### [Exercise description]
Gather, from the data below, each line in which the word "computer" occurs.

(Saved data entries)
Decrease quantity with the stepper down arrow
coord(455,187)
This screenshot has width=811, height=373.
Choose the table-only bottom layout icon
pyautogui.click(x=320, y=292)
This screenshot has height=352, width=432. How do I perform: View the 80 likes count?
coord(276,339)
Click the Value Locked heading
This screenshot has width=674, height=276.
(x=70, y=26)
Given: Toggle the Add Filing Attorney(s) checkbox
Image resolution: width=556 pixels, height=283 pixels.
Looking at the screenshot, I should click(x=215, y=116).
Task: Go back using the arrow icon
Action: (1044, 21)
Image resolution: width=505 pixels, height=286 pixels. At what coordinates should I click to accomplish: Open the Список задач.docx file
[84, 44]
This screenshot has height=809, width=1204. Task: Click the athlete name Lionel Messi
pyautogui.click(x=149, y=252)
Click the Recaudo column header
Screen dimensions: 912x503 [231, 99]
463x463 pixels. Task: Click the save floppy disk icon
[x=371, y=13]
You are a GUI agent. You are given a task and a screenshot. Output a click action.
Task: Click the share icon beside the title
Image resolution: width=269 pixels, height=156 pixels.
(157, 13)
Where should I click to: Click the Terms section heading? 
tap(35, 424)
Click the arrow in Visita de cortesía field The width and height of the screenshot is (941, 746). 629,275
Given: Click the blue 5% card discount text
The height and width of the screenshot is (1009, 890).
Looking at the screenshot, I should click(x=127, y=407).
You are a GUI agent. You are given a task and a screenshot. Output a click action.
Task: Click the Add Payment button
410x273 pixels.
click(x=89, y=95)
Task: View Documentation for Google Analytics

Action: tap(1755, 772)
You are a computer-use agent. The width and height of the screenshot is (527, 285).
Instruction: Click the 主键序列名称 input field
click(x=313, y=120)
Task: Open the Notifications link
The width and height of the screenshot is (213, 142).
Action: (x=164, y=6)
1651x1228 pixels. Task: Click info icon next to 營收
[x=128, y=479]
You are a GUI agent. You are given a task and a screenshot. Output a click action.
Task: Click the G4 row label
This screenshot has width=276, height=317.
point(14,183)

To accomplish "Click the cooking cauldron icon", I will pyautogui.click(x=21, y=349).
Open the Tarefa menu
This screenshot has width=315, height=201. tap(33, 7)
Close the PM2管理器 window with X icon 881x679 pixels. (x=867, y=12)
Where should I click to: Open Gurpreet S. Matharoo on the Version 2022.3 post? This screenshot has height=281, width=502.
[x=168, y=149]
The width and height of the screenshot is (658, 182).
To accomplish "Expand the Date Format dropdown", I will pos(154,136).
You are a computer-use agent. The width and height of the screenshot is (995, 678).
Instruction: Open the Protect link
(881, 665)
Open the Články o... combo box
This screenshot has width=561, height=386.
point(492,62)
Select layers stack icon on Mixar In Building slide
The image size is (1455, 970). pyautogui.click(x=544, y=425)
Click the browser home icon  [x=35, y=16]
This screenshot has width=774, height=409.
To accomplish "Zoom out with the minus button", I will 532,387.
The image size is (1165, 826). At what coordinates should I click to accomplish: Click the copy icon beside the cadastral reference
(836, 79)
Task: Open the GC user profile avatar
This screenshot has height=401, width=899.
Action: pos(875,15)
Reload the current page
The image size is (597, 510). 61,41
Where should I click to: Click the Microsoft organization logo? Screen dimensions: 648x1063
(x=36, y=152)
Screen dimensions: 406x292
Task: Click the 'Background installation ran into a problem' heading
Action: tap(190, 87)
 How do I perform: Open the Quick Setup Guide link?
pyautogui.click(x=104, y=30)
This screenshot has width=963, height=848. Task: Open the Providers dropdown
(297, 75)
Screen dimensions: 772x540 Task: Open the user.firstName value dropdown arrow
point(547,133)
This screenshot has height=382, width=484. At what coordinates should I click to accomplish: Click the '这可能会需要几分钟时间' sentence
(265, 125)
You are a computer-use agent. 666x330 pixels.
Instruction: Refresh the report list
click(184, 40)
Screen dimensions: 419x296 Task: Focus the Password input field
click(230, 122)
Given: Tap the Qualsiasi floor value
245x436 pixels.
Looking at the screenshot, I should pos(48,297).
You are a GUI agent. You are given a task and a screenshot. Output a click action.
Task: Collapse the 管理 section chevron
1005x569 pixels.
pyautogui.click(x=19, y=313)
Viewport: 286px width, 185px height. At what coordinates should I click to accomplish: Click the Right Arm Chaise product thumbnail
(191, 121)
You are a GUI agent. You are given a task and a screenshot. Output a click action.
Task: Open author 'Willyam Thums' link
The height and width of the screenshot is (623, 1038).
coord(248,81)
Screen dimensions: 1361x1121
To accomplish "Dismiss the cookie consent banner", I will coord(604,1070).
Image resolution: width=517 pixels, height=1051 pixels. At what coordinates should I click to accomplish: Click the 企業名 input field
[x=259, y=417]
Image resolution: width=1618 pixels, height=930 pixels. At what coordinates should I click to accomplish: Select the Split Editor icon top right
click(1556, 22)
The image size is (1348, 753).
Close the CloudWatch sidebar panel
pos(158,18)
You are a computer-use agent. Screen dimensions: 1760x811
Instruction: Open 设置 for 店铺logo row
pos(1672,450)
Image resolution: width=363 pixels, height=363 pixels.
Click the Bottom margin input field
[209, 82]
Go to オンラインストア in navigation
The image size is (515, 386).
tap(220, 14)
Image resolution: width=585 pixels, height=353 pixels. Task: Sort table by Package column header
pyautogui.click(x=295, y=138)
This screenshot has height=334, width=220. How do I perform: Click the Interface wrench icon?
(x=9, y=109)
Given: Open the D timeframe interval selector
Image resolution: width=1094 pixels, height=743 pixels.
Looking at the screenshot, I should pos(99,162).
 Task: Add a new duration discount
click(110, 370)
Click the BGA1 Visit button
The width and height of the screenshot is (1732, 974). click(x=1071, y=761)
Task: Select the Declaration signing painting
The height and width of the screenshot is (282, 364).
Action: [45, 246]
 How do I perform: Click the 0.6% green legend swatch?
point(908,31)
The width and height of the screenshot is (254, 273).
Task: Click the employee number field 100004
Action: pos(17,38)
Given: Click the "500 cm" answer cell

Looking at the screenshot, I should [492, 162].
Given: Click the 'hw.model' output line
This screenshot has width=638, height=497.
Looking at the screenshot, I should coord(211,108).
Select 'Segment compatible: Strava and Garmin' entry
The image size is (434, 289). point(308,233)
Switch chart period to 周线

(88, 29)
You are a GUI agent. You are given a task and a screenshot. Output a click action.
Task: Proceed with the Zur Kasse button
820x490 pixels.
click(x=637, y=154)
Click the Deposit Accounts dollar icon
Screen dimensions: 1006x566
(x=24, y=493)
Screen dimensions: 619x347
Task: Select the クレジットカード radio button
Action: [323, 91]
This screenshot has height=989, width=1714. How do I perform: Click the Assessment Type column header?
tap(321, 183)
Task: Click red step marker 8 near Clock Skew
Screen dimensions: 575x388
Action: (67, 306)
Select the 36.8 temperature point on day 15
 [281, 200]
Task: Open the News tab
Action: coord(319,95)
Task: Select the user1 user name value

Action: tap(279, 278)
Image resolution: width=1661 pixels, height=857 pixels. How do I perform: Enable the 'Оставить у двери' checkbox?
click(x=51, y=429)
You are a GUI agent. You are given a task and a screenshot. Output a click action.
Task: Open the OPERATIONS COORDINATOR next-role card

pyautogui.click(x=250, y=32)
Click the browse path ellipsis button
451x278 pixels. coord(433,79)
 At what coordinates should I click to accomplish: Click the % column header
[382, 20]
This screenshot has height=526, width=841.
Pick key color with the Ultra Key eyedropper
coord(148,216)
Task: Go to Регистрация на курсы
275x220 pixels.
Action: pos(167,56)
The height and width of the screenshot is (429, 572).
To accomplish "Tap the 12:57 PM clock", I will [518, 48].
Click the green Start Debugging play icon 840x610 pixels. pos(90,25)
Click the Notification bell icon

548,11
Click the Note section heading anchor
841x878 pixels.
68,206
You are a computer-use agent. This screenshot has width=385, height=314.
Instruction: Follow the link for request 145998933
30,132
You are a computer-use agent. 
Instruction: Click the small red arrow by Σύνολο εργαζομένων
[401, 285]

### [Solved problem]
You are a computer-use agent. The width and height of the screenshot is (527, 285).
You are a computer-use agent. The width and height of the screenshot is (995, 678).
You are a computer-use agent. 666x330 pixels.
You are a computer-use agent. Screen dimensions: 1760x811
You are a computer-use agent. This screenshot has width=385, height=314.
You are a computer-use agent. 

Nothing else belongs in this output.